Maybe you'll know what I'm saying when I tell you this. Like maybe this happened to you before your wedding or when you were pregnant or maybe it's happening to you right now. I see a date..."Oh! Downton Abbey is coming back in January!" and my first thought is "this will be over by then." In the past it would have been "I'll be nursing a newborn while I watch those new episodes." This time it's "I hope I'm nursing a newborn while I watch those episodes." Then: taking it all for granted. Now: praying for the unremarkable.
I went for over 30 hours without any leaking. I started rehearsing my gratitude speech. You know, the one I was going to give when we go to the perinatologist's office on the 25th and he does the ultrasound and he says "Well, not only do you have ample fluid, I see no evidence of any subchorionic hematomas!" He would ask me all about how I did it and write down my flawless advice. I'd be crying of course, but some kind of beautiful movie cry where you can still talk and be poised and lovely so as not to ruin the moment. Then the fluid leaked again after all, and I cried the real kind of cry. The only one I know how to cry.
Would it be a mistake to order a fetal heart doppler off of ebay?

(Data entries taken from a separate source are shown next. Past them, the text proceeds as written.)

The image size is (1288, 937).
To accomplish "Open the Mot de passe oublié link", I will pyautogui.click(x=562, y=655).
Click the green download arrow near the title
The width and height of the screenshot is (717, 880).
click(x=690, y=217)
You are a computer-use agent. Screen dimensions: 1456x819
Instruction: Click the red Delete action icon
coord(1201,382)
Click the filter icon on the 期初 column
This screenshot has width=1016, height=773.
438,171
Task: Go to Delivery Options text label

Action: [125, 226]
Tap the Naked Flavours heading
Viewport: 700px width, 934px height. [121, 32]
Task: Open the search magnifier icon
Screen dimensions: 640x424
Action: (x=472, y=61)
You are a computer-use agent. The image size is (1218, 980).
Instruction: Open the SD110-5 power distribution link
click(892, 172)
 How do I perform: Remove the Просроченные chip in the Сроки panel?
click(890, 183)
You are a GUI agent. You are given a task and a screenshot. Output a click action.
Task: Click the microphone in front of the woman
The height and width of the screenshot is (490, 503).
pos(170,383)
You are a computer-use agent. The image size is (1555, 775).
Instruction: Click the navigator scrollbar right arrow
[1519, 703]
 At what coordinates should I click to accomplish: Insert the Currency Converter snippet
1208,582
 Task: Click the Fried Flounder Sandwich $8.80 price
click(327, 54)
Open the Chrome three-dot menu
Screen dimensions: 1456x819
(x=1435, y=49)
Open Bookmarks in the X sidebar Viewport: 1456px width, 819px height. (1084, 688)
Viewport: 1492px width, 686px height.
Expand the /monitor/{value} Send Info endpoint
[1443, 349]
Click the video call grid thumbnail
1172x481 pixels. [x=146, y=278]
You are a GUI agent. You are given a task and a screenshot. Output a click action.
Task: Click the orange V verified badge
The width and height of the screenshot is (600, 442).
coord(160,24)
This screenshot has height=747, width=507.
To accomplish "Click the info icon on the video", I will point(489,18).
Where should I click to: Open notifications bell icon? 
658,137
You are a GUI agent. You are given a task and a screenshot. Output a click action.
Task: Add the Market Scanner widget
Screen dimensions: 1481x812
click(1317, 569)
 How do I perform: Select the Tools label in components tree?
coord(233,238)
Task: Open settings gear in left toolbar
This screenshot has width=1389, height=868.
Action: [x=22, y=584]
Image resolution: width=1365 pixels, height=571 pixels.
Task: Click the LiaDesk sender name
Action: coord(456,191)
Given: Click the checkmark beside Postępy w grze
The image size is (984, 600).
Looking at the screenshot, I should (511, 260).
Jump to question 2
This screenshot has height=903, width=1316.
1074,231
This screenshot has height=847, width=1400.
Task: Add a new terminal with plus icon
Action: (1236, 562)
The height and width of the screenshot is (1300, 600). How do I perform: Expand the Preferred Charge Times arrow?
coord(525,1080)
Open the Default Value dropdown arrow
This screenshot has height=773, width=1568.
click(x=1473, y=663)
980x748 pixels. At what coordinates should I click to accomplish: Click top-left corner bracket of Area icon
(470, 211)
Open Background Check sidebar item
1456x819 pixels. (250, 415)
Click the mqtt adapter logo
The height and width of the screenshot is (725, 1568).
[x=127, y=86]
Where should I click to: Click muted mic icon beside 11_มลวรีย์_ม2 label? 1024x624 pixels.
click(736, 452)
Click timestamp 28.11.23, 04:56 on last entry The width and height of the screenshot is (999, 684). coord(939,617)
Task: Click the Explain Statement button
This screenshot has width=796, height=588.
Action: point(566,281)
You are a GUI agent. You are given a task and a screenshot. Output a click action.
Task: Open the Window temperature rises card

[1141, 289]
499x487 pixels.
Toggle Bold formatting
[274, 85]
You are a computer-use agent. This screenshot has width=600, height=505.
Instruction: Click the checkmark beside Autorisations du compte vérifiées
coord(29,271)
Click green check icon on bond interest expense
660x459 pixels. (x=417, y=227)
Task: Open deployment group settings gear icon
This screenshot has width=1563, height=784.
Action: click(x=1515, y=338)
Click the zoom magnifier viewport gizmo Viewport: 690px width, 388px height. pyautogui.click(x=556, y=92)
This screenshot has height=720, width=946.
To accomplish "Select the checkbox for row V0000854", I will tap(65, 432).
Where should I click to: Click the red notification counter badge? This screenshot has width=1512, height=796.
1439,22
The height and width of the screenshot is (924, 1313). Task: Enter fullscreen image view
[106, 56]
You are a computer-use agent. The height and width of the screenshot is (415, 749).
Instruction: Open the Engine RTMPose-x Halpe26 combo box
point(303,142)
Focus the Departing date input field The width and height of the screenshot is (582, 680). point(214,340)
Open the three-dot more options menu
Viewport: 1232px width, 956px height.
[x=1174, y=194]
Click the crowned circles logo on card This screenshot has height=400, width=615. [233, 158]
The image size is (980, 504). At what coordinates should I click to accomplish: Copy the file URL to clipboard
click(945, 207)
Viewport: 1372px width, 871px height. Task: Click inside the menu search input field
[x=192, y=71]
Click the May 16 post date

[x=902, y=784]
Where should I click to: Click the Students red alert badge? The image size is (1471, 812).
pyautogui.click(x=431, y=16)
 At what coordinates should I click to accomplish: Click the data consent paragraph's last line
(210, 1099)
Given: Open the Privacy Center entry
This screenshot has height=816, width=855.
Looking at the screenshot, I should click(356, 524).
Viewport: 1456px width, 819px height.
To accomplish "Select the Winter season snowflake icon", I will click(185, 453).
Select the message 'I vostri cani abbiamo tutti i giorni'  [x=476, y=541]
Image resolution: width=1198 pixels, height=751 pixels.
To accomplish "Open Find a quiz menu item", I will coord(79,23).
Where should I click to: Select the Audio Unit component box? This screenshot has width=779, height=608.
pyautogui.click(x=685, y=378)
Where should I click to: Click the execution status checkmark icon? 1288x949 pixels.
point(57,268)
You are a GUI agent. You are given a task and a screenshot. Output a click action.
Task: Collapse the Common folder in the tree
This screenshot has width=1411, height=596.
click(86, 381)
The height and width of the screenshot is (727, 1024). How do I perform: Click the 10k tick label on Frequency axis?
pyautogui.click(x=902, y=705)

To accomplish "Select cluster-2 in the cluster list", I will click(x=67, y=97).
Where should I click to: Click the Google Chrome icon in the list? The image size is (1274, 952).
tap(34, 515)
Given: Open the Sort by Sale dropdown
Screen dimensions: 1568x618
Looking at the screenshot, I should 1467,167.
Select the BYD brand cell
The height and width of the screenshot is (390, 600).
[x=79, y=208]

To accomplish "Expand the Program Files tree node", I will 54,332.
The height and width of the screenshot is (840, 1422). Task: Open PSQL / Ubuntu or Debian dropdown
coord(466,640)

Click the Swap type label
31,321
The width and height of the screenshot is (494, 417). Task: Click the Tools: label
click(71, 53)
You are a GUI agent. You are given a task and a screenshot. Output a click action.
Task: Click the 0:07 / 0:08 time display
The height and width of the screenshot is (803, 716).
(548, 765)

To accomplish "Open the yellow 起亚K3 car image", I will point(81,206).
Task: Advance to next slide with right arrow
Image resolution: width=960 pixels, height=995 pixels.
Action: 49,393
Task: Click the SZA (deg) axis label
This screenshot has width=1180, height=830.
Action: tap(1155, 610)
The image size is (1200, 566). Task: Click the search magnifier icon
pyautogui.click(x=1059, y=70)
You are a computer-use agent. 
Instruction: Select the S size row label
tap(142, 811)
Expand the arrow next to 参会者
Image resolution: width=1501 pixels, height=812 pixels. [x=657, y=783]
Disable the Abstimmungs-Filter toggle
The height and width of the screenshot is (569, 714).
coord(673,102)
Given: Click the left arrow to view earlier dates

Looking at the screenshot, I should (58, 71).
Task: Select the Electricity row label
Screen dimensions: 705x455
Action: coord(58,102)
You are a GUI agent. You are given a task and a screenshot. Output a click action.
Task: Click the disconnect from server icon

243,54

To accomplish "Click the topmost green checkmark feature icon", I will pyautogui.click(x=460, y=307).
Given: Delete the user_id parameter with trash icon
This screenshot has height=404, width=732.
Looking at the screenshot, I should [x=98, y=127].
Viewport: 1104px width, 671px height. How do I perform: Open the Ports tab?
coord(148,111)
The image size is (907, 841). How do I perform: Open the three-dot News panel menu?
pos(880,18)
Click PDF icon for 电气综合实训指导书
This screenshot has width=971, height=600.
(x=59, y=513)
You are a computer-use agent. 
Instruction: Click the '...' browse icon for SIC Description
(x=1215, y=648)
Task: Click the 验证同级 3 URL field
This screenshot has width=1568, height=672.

Would I sit here and obsessively search for his or her heartbeat? If I did, would that be such a bad thing? If I couldn't find it for a while, would I panic? Would it be worth it anyway?
Mostly I'm not a freaking out basket-case, I swear. Mostly I can compartmentalize and realize things are out of my hands and worry about my already-born children and all the good and crazy things that go along with that. And we have so many loving and lovely friends, always willing to help, to bring a meal, to tell a funny joke or a good story. We are so, so blessed.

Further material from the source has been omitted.